About this exercise:
Give back all of the data exactly as it stands, with the pictures removed.

### Data for analysis ###

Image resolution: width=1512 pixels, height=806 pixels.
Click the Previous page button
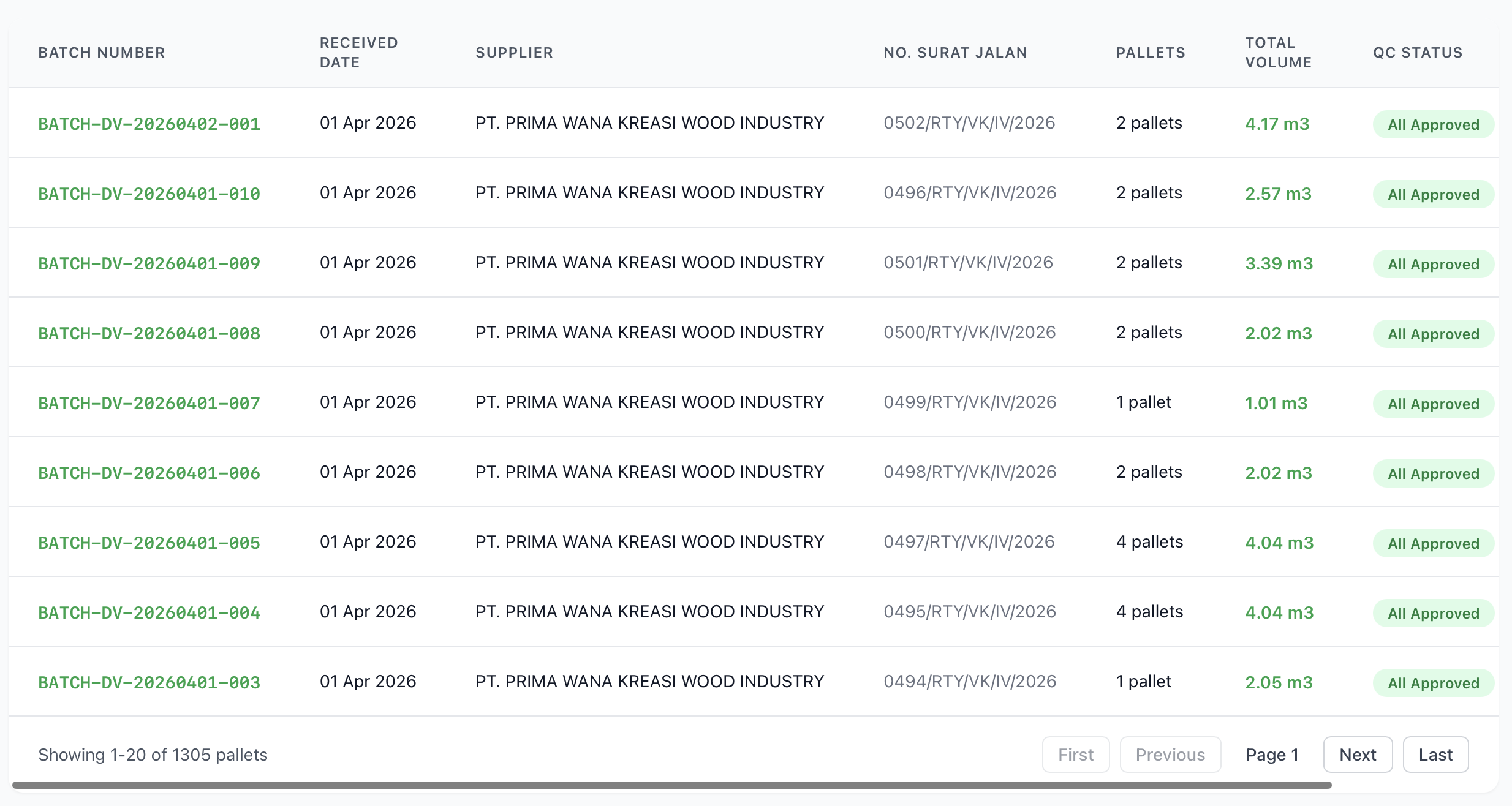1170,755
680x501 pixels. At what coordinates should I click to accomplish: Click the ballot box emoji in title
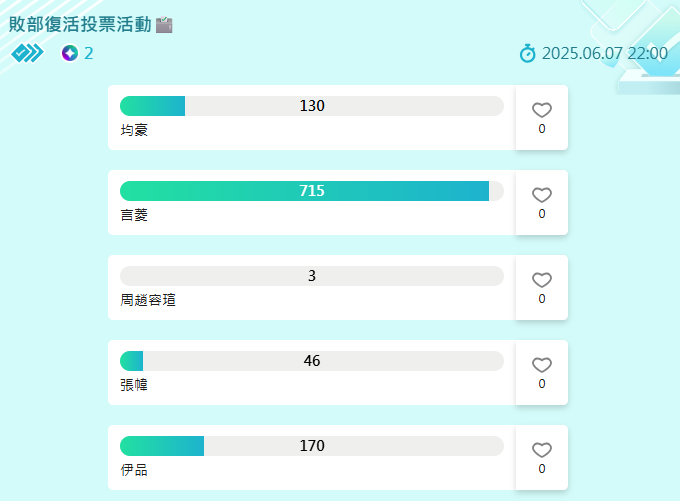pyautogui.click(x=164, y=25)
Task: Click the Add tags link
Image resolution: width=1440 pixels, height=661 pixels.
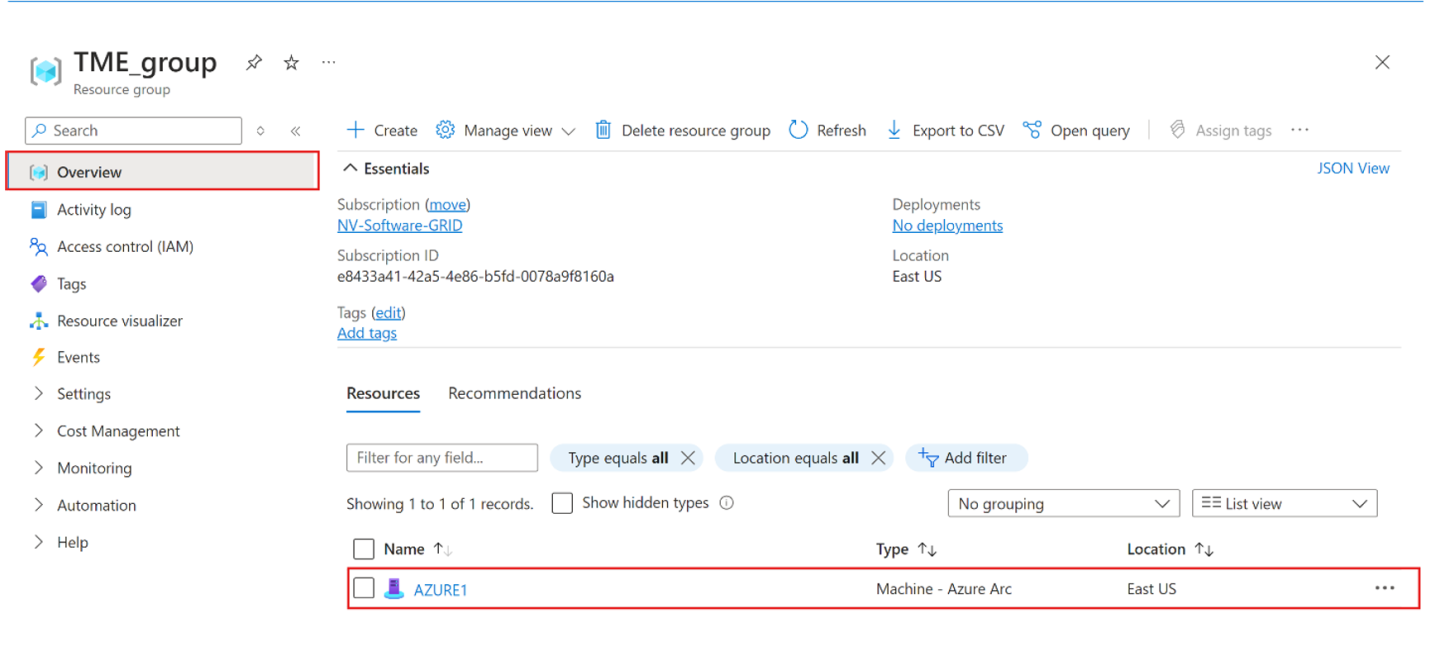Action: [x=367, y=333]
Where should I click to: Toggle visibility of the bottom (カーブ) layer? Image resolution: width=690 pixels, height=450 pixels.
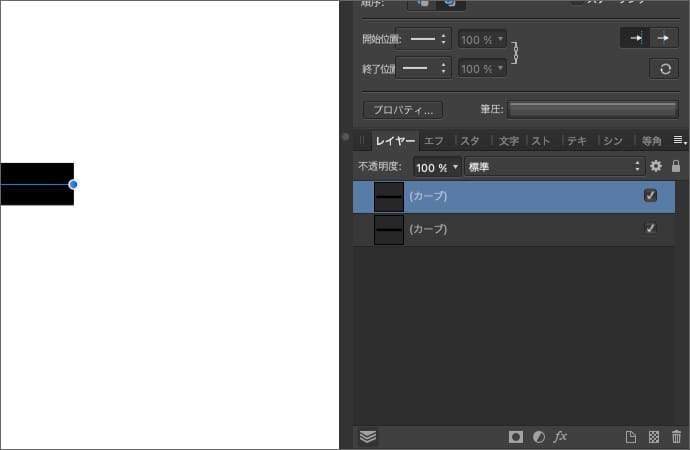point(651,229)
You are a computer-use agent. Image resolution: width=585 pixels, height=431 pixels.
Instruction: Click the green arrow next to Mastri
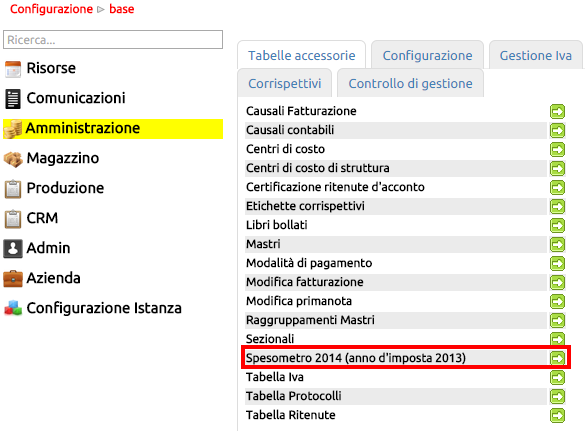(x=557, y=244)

###

Solution below:
Image resolution: width=1512 pixels, height=806 pixels.
Click the Previous page button
1170,755
680x501 pixels. At what coordinates should I click to accomplish: Click the ballot box emoji in title
pyautogui.click(x=164, y=25)
Task: Click the Add tags link
Image resolution: width=1440 pixels, height=661 pixels.
Action: [x=367, y=333]
Where should I click to: Toggle visibility of the bottom (カーブ) layer? Image resolution: width=690 pixels, height=450 pixels.
point(651,229)
You are a computer-use agent. Image resolution: width=585 pixels, height=431 pixels.
Instruction: Click the green arrow next to Mastri
(x=557, y=244)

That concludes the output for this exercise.